Ausgewählter Text:
^^^^^^^^^^^^^^^^

Er bestritt, dass es ein solches Gespräch gegeben habe, sein Problem sei aber, dass er ein Gespräch, das nicht stattgefunden habe, ja nicht beweisen könne. Er bot an, sich vereidigen zu lassen, das sei sein einziger Beitrag, den er leisten könne. Und wörtlich: "Wenn es die Möglichkeit der Vereidigung gibt, bitte machen Sie das, vereidigen Sie mich!" Möglicherweise ein kalkulierter Vorschlag mit Showcharakter, denn der Ausschuss dürfe ihn nicht vereidigen, wie der Ausschussvorsitzende Klaus-Dieter Gröhler (CDU) erklärte. Als Zeuge dürfe er aber auch nicht uneidlich falsch aussagen.

Im Laufe der Befragung verfing sich der Erste Kriminalhauptkommissar zusehends in Widersprüchen. Es falle ihm schwer, auf die Aussage von R.M. zu antworten, sagte er in seinem anfänglichen Statement, denn er kenne den Wortlaut von dessen Vernehmung nicht. Was er wisse, sei aus "zweiter Hand", aus der Presseberichterstattung und Twitter-Nachrichten aus der damaligen Sitzung.

^^^^^^^^^^^^^^^^

Vorliegende Einträge:
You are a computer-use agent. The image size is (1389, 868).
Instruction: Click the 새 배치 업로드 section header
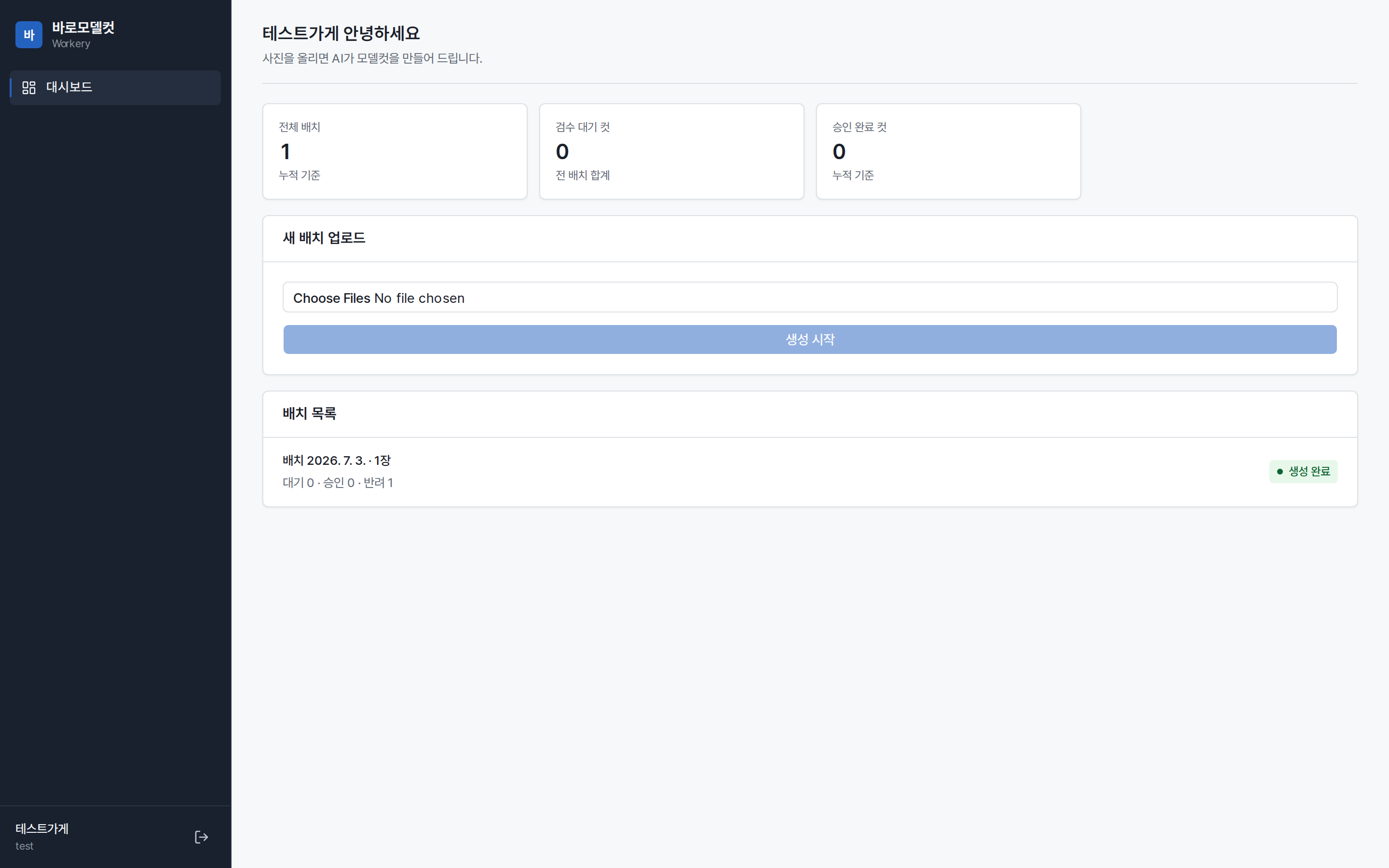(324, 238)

^^^^^^^^^^^^^^^^

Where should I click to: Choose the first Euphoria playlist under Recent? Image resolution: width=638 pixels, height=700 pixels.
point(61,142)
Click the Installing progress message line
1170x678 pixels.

^^^^^^^^^^^^^^^^

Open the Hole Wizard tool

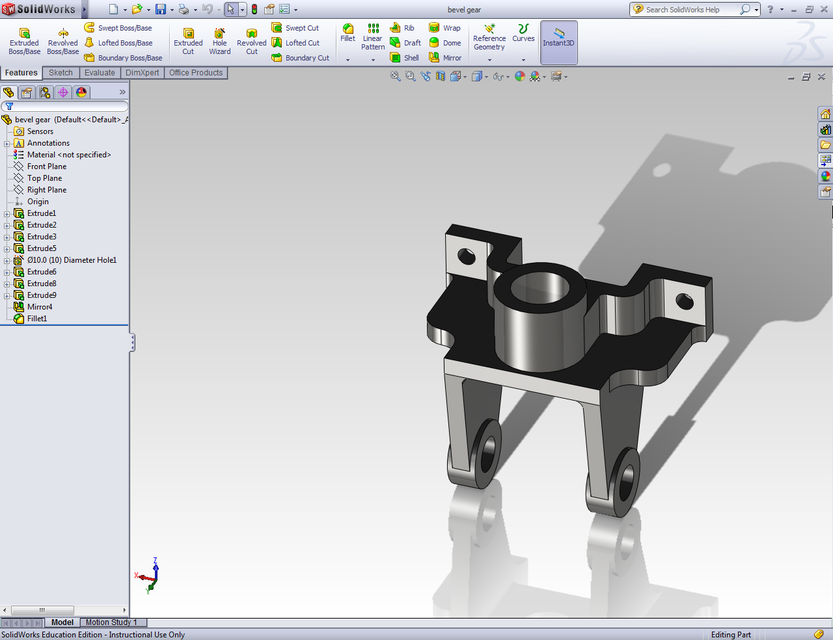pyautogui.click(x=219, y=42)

^^^^^^^^^^^^^^^^

Schreiben Sie den Text über die Befragung des Kriminalhauptkommissars im Ausschuss vollständig und wortgetreu ab.

Lösung der Aufgabe:
Er bestritt, dass es ein solches Gespräch gegeben habe, sein Problem sei aber, dass er ein Gespräch, das nicht stattgefunden habe, ja nicht beweisen könne. Er bot an, sich vereidigen zu lassen, das sei sein einziger Beitrag, den er leisten könne. Und wörtlich: "Wenn es die Möglichkeit der Vereidigung gibt, bitte machen Sie das, vereidigen Sie mich!" Möglicherweise ein kalkulierter Vorschlag mit Showcharakter, denn der Ausschuss dürfe ihn nicht vereidigen, wie der Ausschussvorsitzende Klaus-Dieter Gröhler (CDU) erklärte. Als Zeuge dürfe er aber auch nicht uneidlich falsch aussagen.

Im Laufe der Befragung verfing sich der Erste Kriminalhauptkommissar zusehends in Widersprüchen. Es falle ihm schwer, auf die Aussage von R.M. zu antworten, sagte er in seinem anfänglichen Statement, denn er kenne den Wortlaut von dessen Vernehmung nicht. Was er wisse, sei aus "zweiter Hand", aus der Presseberichterstattung und Twitter-Nachrichten aus der damaligen Sitzung.